In 2022 heeft VeiligheidNL onderzoek gedaan naar middelengebruik (alcohol, drugs en rijgevaarlijke medicijnen) onder verkeersslachtoffers in de periode 2012-2021 ​[2]​. Het Letsel Informatiesysteem (LIS) van VeiligheidNL, een registratie van SEH-bezoeken als gevolg van letsels, is als bron voor dit onderzoek gebruikt. Er zijn gegevens verzameld bij de SEH’s van 14 LIS-ziekenhuizen. Deze gegevens overlappen dus deels met de gegevens uit de Monitor Drugsincidenten. De gegevens kunnen worden gebruikt om trends te signaleren, maar zijn niet geschikt om landelijke schattingen te doen over het aantal incidenten. Daarnaast dient te worden benadrukt dat er op de SEH-afdeling niet altijd wordt gevraagd naar middelen- of medicijngebruik voorafgaand aan een ongeval. Echter, wanneer er overduidelijk sprake is van middelengebruik en/of wanneer dit relevant is voor de medische behandeling, wordt het middelengebruik wel geregistreerd. Gegevens over middelengebruik zoals in LIS geregistreerd dienen dus te worden geïnterpreteerd als een ondergrens van de daadwerkelijke problematiek. Daarnaast is uit deze gegevens niet af te leiden hoeveel verkeersslachtoffers er zijn als gevolg van een bestuurder die alcohol en/of drugs heeft gebruikt.

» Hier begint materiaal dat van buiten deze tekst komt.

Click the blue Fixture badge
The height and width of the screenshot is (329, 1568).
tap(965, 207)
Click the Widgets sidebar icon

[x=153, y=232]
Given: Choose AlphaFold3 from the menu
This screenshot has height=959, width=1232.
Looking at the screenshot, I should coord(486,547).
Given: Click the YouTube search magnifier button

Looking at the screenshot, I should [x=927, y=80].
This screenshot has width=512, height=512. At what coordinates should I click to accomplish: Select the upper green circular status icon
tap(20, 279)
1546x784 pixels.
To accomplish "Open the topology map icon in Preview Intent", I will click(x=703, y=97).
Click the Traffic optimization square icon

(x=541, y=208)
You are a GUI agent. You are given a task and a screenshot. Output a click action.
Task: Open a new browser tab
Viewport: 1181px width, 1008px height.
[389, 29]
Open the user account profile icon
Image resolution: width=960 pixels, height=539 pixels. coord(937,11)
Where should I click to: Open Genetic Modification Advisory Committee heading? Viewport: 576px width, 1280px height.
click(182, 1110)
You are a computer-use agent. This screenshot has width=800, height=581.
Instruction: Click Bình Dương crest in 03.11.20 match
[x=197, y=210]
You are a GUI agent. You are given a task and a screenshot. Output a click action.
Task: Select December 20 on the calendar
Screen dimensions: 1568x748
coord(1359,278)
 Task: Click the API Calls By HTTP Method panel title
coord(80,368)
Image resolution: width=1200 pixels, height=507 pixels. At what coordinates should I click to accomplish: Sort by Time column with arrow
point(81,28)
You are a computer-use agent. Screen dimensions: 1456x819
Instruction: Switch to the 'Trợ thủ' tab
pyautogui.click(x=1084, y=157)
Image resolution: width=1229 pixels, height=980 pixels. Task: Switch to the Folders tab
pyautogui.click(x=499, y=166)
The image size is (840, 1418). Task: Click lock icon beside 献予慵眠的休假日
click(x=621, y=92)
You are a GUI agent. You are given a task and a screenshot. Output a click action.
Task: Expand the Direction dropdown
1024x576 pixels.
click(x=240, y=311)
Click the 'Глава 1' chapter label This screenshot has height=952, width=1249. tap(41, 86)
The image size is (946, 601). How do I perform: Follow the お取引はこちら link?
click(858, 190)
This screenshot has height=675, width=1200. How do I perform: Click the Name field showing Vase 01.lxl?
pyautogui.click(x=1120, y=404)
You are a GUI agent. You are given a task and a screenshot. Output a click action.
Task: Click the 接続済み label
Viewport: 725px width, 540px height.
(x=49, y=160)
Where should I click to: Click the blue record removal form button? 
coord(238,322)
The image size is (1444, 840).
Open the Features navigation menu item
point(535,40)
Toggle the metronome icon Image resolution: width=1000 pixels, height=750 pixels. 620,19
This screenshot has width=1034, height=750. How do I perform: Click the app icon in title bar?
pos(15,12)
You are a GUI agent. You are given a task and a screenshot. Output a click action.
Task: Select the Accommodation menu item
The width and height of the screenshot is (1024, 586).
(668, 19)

Daarnaast registreert het Nationaal Vergiftigingen Informatie Centrum (NVIC) informatieverzoeken van artsen en hulpverleners over de mogelijke gezondheidseffecten en behandeling van acute vergiftigingen ​​[3]​. Het NVIC is onderdeel van de Divisie Vitale Functies van het Universitair Medisch Centrum Utrecht (UMC Utrecht) en is telefonisch te raadplegen via de 24-uursinformatietelefoon. De meeste drugsgerelateerde telefonische informatieverzoeken hebben betrekking op een patiënt die in aanraking is gekomen met een middel: een blootstelling. Een blootstelling leidt niet per definitie tot vergiftigingsverschijnselen, het gaat dus om een mogelijke/potentiële vergiftiging. Naast de mogelijkheid om het NVIC telefonisch te raadplegen, kunnen hulpverleners via de website www.vergiftigingen.info toxicologische informatie opvragen voor bijvoorbeeld een risicoanalyse om de ernst van een blootstelling te berekenen, of om rechtstreeks stofmonografieën en therapieteksten te raadplegen (zonder uitvoering van een risicoanalyse). De website kan worden geraadpleegd bij een daadwerkelijke blootstelling van een patiënt, maar ook ter oriëntatie of bijscholing.

Bij alle bronnen worden intoxicaties vrijwel nooit analytisch/toxicologisch geverifieerd.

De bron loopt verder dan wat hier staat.